Required work
Rewrite everything from the line containing "You are a GUI" down to the line containing "tap(1443, 187)", both ends included, with the requests left as they are. Multiply the click coordinates in the answers by 2.05, round them to whole numbers with halves going up, and omit the pictures.

Provided data
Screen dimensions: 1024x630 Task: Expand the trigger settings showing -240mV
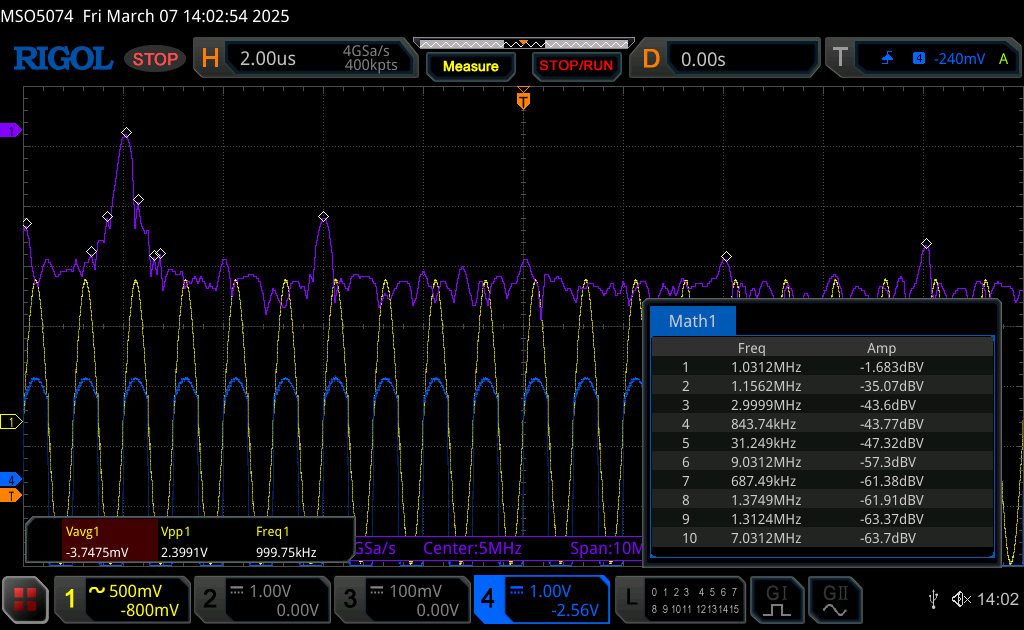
--
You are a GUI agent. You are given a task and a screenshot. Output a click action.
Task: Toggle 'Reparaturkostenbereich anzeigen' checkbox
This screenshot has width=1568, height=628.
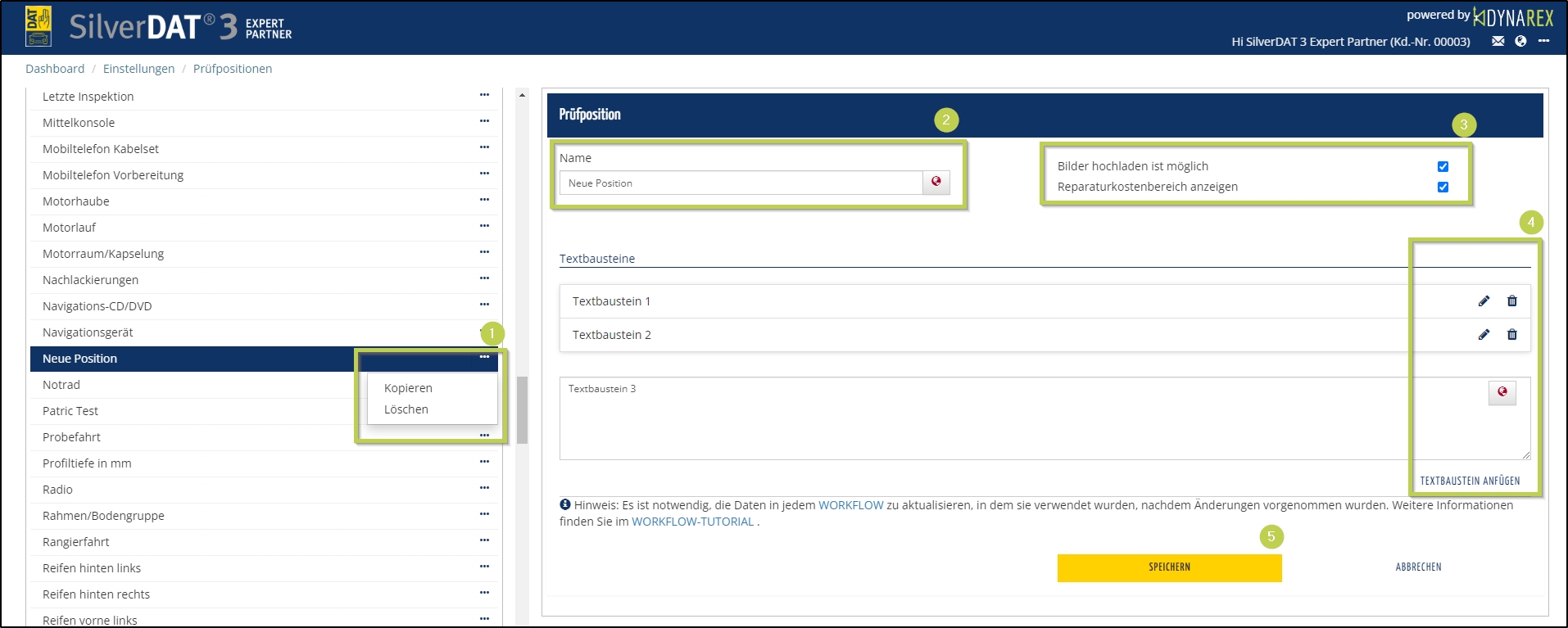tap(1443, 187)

Task solution
You are a GUI agent. You are given a task and a screenshot. Output a click action.
Task: Toggle 'Reparaturkostenbereich anzeigen' checkbox
This screenshot has width=1568, height=628.
tap(2958, 383)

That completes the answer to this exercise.